Приближалась пасха, и небо уже стало по-весеннему светлое. От теплого воздуха начали постепенно исчезать ледяные узоры зимы, в лесах зажурчали ручейки, унося с собой запруды из прошлогодних листьев. В конце марта выдалась неделя солнечной, почти жаркой погоды. Играя в футбол, ученики коллежа снова стали снимать свои куртки. Из окон класса Бруно видел, как послушники подстригали яблони и вскапывали грядки в монастырском саду; у одного из них была большая рыжая борода, пламеневшая в лучах солнца. Все реже стали появляться в небе стаи тяжело махавших крыльями ворон; дни становились длиннее. Почек на деревьях еще не было, но пепельно-серые стволы уже приобрели зеленоватый оттенок, а черные развилки веток припудрил розовый пушок.
Окончились экзамены за триместр, и товарищами Бруно овладело нетерпение: они говорили лишь, о каникулах и считали оставшиеся дни. Он не понимал состояния своих одноклассников, его куда больше занимала та общность, которую он вдруг обнаружил между собой и природой и о которой писал в своем дневнике, — теперь он никогда с ним не расставался. «Впервые в жизни, — писал он, — и я ощущаю приход весны. Все во мне пробудилось, прислушивается, ждет. Только что, прислонившись к стене ограды, я почувствовал, как солнце задержалось на моей щеке, проникло сквозь рубашку; я понял, что эту радость даровала мне Сильвия, и готов был заплакать от счастья».
В вербное воскресенье, возвращаясь с товарищами из церкви, он, к своему удивлению, увидел в холле коллежа Сильвию, которая ходила взад и вперед. Просторное пальто из зеленого бархата переливалось на ней при малейшем движении; маленькая белая шапочка из ворсистого фетра прикрывала темные волосы. Бруно даже не смог с ней поздороваться: появился отец Грасьен, она тотчас ушла с ним. Бруно проследил за ними взглядом: рядом с монахом, шедшим, волоча ноги, она казалась такой изящной, легкой и словно танцевала на высоких каблуках.

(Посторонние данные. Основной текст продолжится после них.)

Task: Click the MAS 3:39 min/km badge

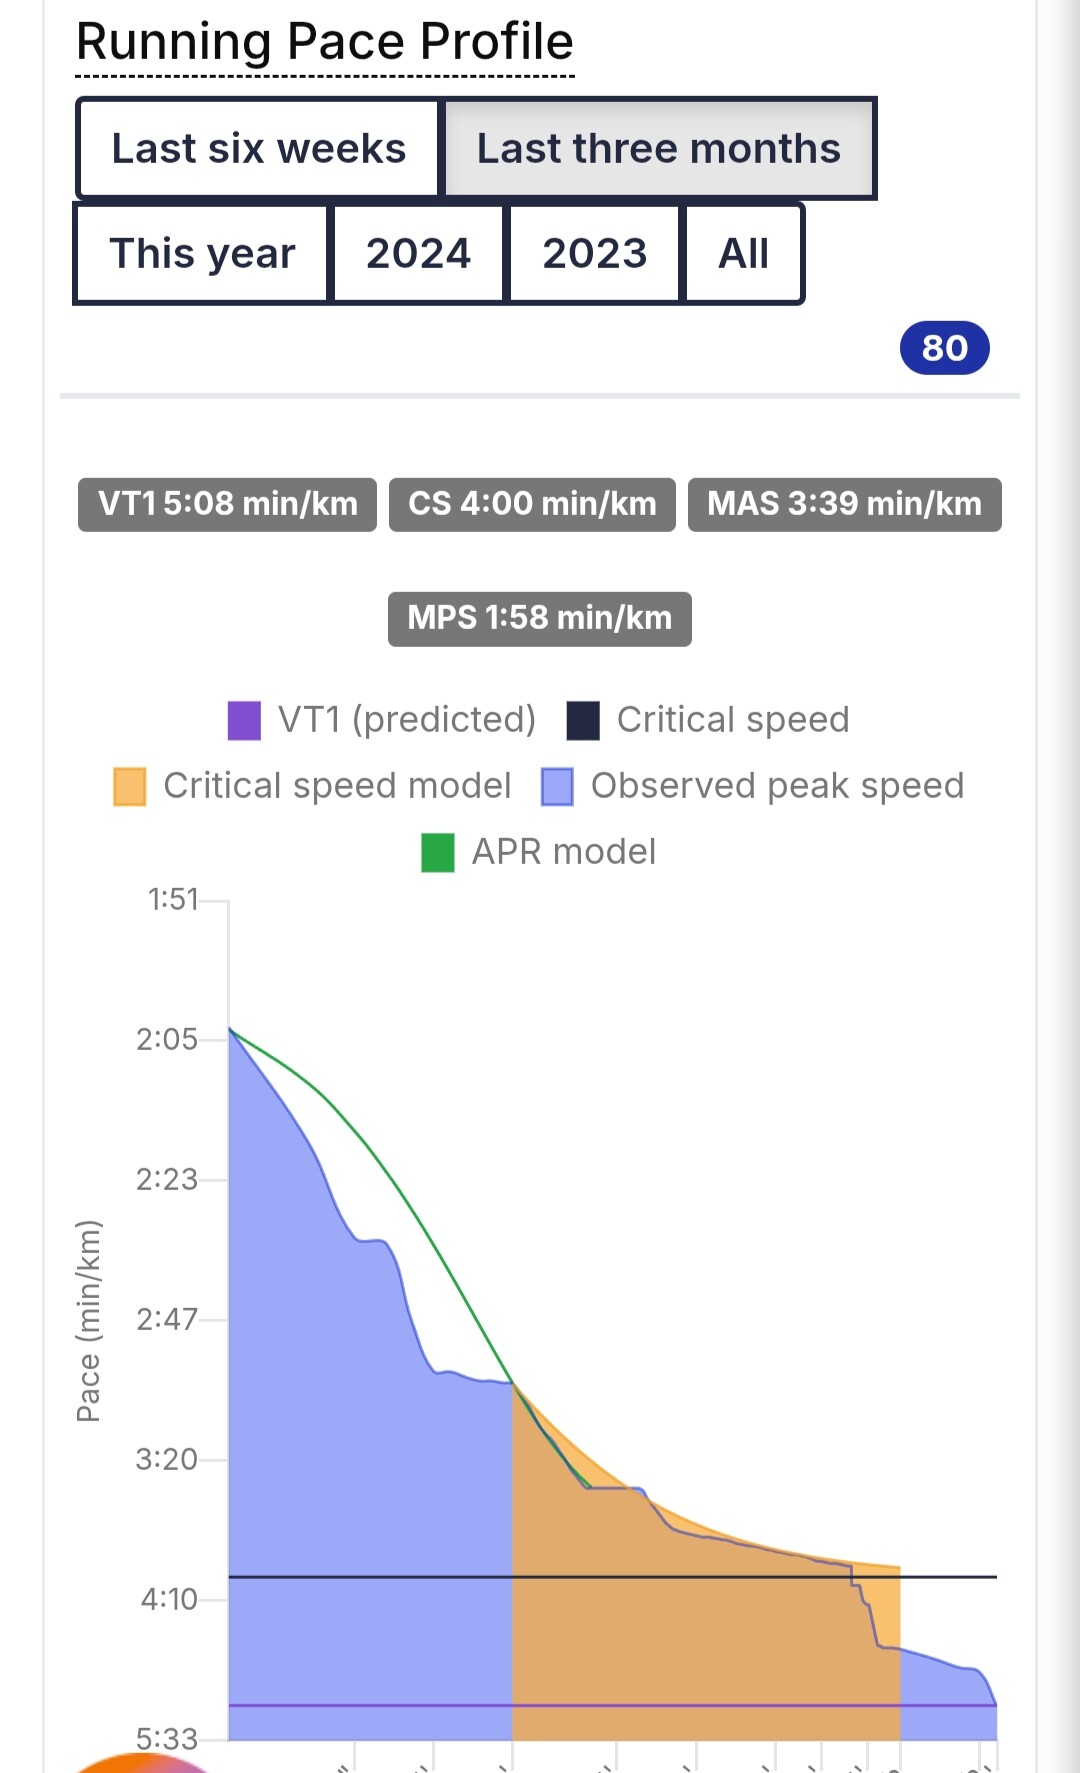Action: (x=844, y=504)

Благодаря своим лекциям о счастье супружества во Христе отец Грасьен приобрел репутацию хорошего духовного наставника, и Бруно не сомневался, что Сильвия пришла за советом; его вдруг охватил приступ ужасной ревности. Он не видел Сильвию уже десять дней, и самые невероятные предположения пришли ему сейчас на ум: он боялся, что любовь его перестала быть тайной и Сильвия пришла жаловаться на него. Нетерпение его все возрастало; не зная, куда себя девать, он прохаживался с товарищами по площадке для игр. Он видел, как вдалеке мелькало между деревьями зеленое пальто Сильвии. Он ждал отца Грасьена и, когда тот появился наконец один, пошел ему навстречу. На обычно мрачном лице монаха играла мечтательная улыбка, и это взбесило Бруно. Назвав какую-то книгу, которая будто бы ему нужна, Бруно пошел вслед за монахом к нему в комнату.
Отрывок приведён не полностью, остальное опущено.